TEXTE:
● ● ● ● ● ● ●

La Banque de France compte plus de 13.000 agents dans l'Hexagone.
La Banque de France compte plus de 13.000 agents dans l'Hexagone. - SUPERSTOCK/SUPERSTOCK/SIPA

CREDIT D'après les derniers chiffres de la Banque de France...

Une progression qui illustre de nouveau les conséquences de la crise. Alors que l’encéphalogramme de la croissance est à plat depuis cinq ans, du jamais vu depuis 1945, la Banque de France est confrontée à un afflux de dossiers de surendettement. Dans sa dernière enquête typologique sur la question publiée ce lundi, elle constate une flambée de 13% du nombre de dossiers déclarés recevables par les commissions de surendettement en 2011 qui dépasse le seuil des 200.000 à 202.874 exactement contre 176 731 en 2011. En tout, elles en ont reçu plus d’un million de demande depuis 2007 dont 900.000 ont été considérées comme recevables. Selon les derniers chiffres disponibles sur son site Internet, la tendance ne semble pas s’inverser puisqu’en 2012, plus de 232.000 dossiers ont été déposées dont 202.900 jugés recevables.

De plus en plus de personnes âgées

En 2011, l’enquête diffusée aujourd’hui constate de nouveau que le surendettement frappe avant tout (64,2%, les  personnes seules c'est-à-dire les célibataires, veufs ou divorcés, et n’ayant pas de personne à charge (51,8%). «Les classes d’âge de 35 à 54 ans sont les plus représentées (53,3%) étant précisé que dans 23,6% des cas, les surendettés sont âgés de 55 ans et plus (de 65 ans et plus dans 8,4% des cas) reflétant ainsi la tendance précédemment observée au vieillissement de la population surendettée», ajoute l’étude.

● ● ● ● ● ● ●

CONSIGNE 1:
D'après le texte sur le surendettement, pourquoi la Banque de France fait-elle face à un afflux de dossiers ? Répondez en une à trois phrases.
CONSIGNE 2:
Résumez le texte sur le surendettement en deux phrases.
Appuyez-vous uniquement sur le texte.

● ● ● ● ● ● ●

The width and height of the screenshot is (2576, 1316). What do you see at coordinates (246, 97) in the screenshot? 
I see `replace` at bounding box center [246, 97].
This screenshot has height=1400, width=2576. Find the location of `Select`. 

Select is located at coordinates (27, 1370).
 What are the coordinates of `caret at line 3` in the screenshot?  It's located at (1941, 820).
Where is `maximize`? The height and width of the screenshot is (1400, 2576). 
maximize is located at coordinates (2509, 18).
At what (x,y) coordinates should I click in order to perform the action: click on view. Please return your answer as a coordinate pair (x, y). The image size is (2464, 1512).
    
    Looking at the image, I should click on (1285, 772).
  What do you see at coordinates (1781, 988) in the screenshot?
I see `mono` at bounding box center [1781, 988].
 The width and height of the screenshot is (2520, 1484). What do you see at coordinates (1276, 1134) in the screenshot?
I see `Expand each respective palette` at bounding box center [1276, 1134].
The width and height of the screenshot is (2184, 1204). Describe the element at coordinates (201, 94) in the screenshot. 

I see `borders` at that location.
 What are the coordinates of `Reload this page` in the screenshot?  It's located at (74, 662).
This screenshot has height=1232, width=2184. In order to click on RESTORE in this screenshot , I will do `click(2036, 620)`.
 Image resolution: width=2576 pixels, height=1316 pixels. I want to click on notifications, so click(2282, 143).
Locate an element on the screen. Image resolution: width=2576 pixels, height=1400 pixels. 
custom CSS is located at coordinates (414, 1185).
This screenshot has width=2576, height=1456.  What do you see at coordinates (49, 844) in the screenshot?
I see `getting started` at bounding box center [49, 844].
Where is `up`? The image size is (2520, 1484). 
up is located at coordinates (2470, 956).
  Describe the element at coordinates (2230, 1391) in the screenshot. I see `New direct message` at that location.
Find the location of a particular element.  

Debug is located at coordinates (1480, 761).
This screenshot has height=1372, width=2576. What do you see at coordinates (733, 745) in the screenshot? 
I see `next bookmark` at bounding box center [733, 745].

● ● ● ● ● ● ●

RÉPONSE RÉDIGÉE 1:
Cet afflux est présenté comme une conséquence de la crise. La croissance est à plat depuis cinq ans, ce qui ne s'était jamais vu depuis 1945.

RÉPONSE RÉDIGÉE 2:
La Banque de France constate une hausse de 13 % des dossiers de surendettement jugés recevables, dont le nombre dépasse 200 000, et la tendance ne semble pas s'inverser en 2012. Le surendettement touche avant tout les personnes seules sans personne à charge, les 35-54 ans sont les plus représentés et la population surendettée continue de vieillir.